Con lo studio sulla funzione dell’orgasmo, nel 1934, Reich elaborò la formula – “tensione – carica – scarica – distensione ” e si spinse a misurare con l’oscilloscopio i fenomeni bioelettrici causati dalle sensazioni di piacere (distensione) e angoscia (contrazione) .
Per dimostrare ciò Reich si introdusse in una gabbia Faraday per isolarsi dalle energie esterne, dopo mezz’ora il buio venne sostituito da “bagliori indefinibili irritanti, come lenti vapori di nebbia grigioazzurra”, che si mossero a “onda giroscopica” e a volte si attrassero. Ricoprendo la cabina di metallo (gabbia di Faraday) con materiale organico Reich ottenne appunto un accumulo di energia misurabile.
Il tentativo dell’artista è di farci rivivere questo tentativo di essere al centro del mondo, di farci sentire vivi e parte di un tutto.
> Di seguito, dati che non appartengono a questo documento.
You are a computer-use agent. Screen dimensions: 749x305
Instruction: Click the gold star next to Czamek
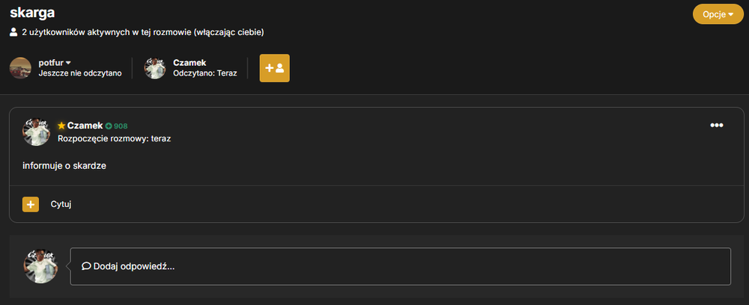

Accanto alla potenza della vita, però, Dahlem contrappone un elemento funereo: un lampadario dalla luce fioca che pende come un cappio dal soffitto, pesante, in velluto nero che vuole ricordare lo stretto legame tra vita e morte. Binomio inscindibile ricorrente nel suo lavoro, che ritroviamo nella seconda opera che l’artista presenta in questa collettiva. Con grande capacità compositiva,
Il lavoro di Dalhem si confronta spesso con teorie fisiche e scientifiche, ma la sua ricerca si concentra sulle utopie o sugli esperimenti che non hanno avuto un seguito; le sue opere sono il tentativo di riaprire un dibattito o di ridicolizzare e sottolineare l’inutilità della ricerca scientifica?
Al piano superiore, quattro grandi tele e un intervento su parete ci introducono al lavoro di Dirk Skreber, classe 1961. L’artista tedesco rappresenta l’immaginario proprio della cronaca nera. Skreber trae ispirazione dalle immagini che i giornali, la televisione e tutti i mezzi di informazione ci propinano quotidianamente, le trasforma e le riporta senza ambiguità su tela. Catastrofi, disastri naturali ed incidenti sono i suoi soggetti più comuni.
I temi variano, quindi, dalle esplosioni a fungo riportate in bianco e nero, come nelle immagini vecchie scolorite dal tempo, alle viste aeree di centrali nucleari alle piatte villette delle periferie americane.
Colori opachi, privi di sfumature e personalità si giustappongono su diversi piani; la composizione risulta piatta, quasi geometrica, soffocata nelle sue campiture di colore.
Ciò che interessa a Skreber non è la rappresentazione di un certo tipo di avvenimento o di una specifica forma di realtà ma, al contrario, la decostruzione di tali forme mantenendo però inalterato il nostro approccio ad esse.
Il suo lavoro è assolutamente impersonale, neutrale e sobrio, privo di apparenti ambiguità.
Sarà il suo uno sguardo ironico sulla curiosità che questi eventi suscitano sulla massa?